Beyond the amazing food, glittering temples and famously friendly culture, the country has yet another precious commodity: its elephants.
And at Elephant Nature Park, an elephant rescue and rehabilitation center in the Chiang Mai countryside, you'll be surrounded by them.
A dwindling population
Thailand has long been home to these beautiful beasts, but experts estimate the elephant population has dwindled to 3,000-4,000 (down from 100,000) over the past century.
The decline is mostly due to threats from tourism, logging, poaching and human encroachment on elephant habitats. While the majority of Thailand's remaining elephants are living in the wild inside National Parks Reserves, roughly 10% continue to suffer in terrible conditions.
That's where Elephant Nature Park comes in.
Located about 37 miles (60 kilometers) from Chiang Mai, the park has rescued more than 200 elephants from the tourism and logging industries since its inception in the 1990s.
"You know many tourists who have seen elephants in Thailand, they want to come and ride them," Sangdeaun "Lek" Chailert, founder of Elephant Nature Park, tells CNN. "But I think it's very important to come here and care for elephants, rather than use the animals for entertainment."
A walk in the park
At the Elephant Nature Park, volunteers and visitors have an opportunity to interact with more than 70 elephants across the 250-acre grounds.

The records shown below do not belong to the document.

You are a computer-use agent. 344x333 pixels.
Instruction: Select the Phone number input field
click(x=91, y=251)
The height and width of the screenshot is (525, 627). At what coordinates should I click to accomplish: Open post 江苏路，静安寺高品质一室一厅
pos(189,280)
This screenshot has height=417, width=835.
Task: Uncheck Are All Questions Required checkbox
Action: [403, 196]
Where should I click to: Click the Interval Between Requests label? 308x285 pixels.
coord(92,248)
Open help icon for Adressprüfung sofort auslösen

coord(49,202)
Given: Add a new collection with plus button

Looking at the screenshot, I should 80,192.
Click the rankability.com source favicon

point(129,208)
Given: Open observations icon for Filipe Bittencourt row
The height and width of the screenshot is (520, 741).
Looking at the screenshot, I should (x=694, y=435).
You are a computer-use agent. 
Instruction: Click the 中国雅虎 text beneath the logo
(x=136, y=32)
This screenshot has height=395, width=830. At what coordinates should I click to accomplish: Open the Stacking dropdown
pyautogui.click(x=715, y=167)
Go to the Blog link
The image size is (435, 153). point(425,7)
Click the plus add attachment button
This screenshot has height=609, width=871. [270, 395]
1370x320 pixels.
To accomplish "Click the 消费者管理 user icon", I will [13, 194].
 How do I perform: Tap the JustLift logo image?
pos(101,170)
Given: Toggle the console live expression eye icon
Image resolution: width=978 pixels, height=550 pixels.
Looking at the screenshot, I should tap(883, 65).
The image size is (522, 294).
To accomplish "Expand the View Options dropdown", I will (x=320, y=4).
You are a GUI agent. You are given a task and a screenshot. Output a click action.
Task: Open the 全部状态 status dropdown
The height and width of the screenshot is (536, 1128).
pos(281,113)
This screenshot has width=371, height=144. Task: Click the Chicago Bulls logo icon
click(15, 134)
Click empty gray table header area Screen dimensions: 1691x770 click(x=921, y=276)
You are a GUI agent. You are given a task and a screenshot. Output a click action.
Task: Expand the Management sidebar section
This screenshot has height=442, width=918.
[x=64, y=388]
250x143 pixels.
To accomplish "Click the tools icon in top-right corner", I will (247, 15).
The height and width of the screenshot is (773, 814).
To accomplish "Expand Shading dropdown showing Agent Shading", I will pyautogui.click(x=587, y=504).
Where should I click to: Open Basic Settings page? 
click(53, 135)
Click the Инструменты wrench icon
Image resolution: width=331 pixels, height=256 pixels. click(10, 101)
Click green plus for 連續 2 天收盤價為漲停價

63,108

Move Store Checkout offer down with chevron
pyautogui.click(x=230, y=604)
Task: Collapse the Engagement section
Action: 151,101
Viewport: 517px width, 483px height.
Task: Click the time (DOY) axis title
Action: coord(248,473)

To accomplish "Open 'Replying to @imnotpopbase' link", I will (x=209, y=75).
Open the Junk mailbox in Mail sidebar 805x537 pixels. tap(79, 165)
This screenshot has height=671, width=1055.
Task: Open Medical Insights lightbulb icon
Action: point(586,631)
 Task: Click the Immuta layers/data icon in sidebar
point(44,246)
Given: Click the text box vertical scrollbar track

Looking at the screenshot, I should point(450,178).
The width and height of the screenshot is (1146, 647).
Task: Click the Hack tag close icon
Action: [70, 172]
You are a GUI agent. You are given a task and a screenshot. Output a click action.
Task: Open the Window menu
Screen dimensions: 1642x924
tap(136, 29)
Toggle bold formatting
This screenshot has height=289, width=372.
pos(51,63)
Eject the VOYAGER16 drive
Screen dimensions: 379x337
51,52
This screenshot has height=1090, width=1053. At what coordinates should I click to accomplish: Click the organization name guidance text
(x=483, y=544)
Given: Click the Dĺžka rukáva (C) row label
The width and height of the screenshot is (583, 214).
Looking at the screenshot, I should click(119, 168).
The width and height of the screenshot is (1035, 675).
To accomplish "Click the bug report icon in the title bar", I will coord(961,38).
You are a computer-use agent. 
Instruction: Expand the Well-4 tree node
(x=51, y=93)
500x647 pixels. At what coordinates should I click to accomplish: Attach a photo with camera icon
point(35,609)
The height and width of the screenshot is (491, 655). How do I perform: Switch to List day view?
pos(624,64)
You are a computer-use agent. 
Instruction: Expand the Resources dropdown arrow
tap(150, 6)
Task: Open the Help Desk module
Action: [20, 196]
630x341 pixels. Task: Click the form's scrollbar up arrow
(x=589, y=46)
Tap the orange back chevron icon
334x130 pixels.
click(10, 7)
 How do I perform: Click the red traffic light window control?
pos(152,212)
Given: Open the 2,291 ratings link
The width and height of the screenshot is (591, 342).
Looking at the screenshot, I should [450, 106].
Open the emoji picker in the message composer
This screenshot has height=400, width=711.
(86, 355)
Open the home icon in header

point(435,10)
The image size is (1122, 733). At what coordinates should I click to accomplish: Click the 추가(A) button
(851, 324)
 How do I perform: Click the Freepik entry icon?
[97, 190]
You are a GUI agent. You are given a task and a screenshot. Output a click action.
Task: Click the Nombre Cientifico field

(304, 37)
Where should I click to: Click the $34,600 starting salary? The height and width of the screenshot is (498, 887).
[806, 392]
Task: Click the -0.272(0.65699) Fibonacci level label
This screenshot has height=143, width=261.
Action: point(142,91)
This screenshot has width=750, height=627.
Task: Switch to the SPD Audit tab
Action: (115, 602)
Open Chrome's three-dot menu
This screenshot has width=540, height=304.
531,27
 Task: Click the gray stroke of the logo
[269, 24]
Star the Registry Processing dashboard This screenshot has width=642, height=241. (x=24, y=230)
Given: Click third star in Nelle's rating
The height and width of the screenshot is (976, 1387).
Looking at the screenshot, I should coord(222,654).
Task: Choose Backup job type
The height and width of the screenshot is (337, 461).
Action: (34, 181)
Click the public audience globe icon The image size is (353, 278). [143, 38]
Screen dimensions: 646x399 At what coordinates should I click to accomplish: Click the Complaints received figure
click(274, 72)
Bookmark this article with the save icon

Instead of potentially harmful activities, such as rides, volunteers can participate in a variety of experiences, from bathing and feeding elephants, to following them on jungle treks.
During half-day or overnight visits, travelers might meet Dok Geaw -- a baby elephant just born in May 2017 -- as well as Tilly, who was rescued from a trekking camp, and Sook Jai, who was once a street beggar in the city.
The park also offers seven-day volunteer experiences.
It's not just elephants. The sanctuary also rescues dogs, cats, birds and buffaloes.
"Elephants teach me a lot," says Sangdeaun. "They have this love that humans don't have. A love for life, unconditional love -- and this is what we have to learn from them."